In contrast to Dr. Cochran’s opinion, the Office medical adviser opined that appellant’s March 1995 arrhythmia was the result of the natural progression of his underlying heart disease rather than a direct result of the “remote” 1970 myocardial infarction. He indicated it was likely that that anyone surviving a myocardial infarction would eventually succumb to the advancement of the coronary artery atherosclerotic process and that the terminal events would include ventricular arrhythmias. The medical adviser added that while the ventricular tachycardia appellant sustained in 1977 may or may not have been caused by the 1970 myocardial infarction, there had been obvious signs of the expected progression of the atherosclerotic process. These signs included greater narrowing and occlusion of the coronary arteries, ischemic cardiomyopathy and multi vessel coronary artery disease, all of which were not present in the records prior to 1977 and reflected the typical, expected, progression of this disorder. The medical adviser further stated that there was evidence that appellant was suffering from a generalized atherosclerotic disease as manifested by the 1980 diagnosis of new onset claudication with absent right pedal pulses. He concluded that the advancement of this atherosclerotic process was, in all probability, the direct cause of appellant’s present disorder, rather than the remote myocardial infarction of 25 years ago.
Section 8123(a) of the Federal Employees’ Compensation Act requires the Office to appoint a third or “referee” physician, when a conflict in medical opinion arises between a claimant’s physician and a physician acting on behalf of the government.[1] In order to resolve the conflict of medical opinion, the Office should refer appellant, the case record and a statement of accepted facts, to an appropriate impartial medical specialist or specialists for a reasoned opinion as to whether appellant’s heart condition was sustained or aggravated by employment factors.
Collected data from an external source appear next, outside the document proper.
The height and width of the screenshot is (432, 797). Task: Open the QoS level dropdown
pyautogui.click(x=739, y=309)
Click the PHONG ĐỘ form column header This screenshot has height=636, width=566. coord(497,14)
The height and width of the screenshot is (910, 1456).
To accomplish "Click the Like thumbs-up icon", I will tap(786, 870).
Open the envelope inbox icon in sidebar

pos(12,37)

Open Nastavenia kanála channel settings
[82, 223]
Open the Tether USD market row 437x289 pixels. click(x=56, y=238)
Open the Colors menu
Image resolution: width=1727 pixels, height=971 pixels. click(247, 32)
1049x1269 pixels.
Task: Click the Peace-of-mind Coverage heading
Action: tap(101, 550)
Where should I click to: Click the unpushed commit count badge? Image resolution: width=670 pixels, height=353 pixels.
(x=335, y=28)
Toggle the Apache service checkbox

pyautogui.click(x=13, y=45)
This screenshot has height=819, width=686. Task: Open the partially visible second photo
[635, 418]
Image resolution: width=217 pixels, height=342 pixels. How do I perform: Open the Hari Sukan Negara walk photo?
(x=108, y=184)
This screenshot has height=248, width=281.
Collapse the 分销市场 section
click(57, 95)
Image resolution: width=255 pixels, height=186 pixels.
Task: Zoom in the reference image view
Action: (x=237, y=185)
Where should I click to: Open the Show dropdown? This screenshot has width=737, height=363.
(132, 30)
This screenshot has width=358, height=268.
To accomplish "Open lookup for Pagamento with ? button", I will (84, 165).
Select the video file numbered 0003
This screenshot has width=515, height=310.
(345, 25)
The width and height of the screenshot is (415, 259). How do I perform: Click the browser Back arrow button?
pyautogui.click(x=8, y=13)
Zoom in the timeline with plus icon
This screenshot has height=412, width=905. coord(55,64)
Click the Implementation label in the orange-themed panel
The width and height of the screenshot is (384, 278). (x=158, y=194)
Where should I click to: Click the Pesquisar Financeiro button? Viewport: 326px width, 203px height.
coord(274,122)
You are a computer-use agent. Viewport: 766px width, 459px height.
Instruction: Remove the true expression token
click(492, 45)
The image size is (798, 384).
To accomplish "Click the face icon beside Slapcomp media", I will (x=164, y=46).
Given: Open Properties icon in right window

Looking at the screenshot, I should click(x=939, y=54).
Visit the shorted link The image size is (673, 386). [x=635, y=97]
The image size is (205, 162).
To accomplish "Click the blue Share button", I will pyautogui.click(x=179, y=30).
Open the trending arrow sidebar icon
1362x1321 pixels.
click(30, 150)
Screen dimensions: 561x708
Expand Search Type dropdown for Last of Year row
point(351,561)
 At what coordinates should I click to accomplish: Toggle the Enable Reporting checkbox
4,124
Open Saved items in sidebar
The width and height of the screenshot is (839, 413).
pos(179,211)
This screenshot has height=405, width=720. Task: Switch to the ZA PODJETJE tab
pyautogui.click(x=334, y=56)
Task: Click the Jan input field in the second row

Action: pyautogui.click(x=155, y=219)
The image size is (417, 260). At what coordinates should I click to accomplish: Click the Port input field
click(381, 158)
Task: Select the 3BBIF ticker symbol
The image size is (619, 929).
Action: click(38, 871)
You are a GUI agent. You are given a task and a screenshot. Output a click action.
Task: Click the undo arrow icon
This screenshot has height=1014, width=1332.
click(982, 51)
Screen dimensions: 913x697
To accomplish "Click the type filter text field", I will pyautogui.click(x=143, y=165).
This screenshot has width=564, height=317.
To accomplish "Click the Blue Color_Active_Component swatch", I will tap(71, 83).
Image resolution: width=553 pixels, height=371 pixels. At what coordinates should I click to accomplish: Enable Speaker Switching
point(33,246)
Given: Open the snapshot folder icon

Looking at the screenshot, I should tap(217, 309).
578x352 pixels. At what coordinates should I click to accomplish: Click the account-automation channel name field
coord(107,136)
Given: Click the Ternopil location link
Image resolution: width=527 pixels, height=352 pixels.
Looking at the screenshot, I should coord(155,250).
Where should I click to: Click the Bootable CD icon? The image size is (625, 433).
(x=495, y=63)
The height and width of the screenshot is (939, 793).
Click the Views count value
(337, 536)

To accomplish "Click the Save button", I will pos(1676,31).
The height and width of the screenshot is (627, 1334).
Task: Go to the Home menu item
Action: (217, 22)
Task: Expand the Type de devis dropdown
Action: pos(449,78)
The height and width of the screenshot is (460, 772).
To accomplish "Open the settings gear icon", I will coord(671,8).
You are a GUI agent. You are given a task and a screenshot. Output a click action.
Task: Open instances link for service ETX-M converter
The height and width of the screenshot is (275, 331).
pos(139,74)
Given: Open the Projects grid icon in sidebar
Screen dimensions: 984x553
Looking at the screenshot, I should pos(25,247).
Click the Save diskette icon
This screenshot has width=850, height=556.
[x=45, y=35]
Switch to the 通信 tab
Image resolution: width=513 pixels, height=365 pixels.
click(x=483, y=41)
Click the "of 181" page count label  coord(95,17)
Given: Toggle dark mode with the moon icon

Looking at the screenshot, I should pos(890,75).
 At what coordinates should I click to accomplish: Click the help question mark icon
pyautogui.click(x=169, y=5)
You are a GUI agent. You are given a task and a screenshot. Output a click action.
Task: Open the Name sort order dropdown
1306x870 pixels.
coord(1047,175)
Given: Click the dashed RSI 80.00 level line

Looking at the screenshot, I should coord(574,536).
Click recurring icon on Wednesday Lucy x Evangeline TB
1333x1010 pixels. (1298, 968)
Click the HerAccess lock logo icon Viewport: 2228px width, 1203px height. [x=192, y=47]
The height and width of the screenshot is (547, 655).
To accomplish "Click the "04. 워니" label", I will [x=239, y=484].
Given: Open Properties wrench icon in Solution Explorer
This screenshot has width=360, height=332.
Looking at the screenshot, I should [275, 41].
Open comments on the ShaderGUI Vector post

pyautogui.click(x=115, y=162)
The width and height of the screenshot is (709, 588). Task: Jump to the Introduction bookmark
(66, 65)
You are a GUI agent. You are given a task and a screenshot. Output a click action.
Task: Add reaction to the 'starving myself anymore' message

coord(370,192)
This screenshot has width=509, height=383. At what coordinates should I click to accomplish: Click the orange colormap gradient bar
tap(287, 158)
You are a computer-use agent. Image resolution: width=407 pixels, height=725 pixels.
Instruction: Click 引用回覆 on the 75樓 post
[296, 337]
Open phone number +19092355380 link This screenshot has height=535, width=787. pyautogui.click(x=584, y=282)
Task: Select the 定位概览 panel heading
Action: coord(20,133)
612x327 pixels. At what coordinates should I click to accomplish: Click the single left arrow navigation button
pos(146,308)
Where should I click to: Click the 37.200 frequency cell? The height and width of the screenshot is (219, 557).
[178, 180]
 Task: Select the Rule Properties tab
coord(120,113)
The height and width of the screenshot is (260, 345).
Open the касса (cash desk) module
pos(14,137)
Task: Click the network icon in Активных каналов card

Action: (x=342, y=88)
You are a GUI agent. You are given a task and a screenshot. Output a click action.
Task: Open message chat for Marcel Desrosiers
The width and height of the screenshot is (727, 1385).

After such development as it deems necessary, the Office shall issue a de novo decision.
The Office’s decision of October 2, 1995 is therefore set aside and the case is remanded to the Office for further action consistent with this decision of the Board.
Dated, Washington, D.C.
February 2, 1999
Michael J. Walsh
Chairman
Michael E. Groom
Alternate Member
A. Peter Kanjorski
Alternate Member
[1] Section 8123(a) of the Federal Employees’ Compensation Act provides in pertinent part, “(i)f there is a disagreement between the physician making the examination for the United States and the physician of the employee, the Secretary shall appoint a third physician who shall make an examination.” See Dallas E. Mopps, 44 ECAB 454 (1993).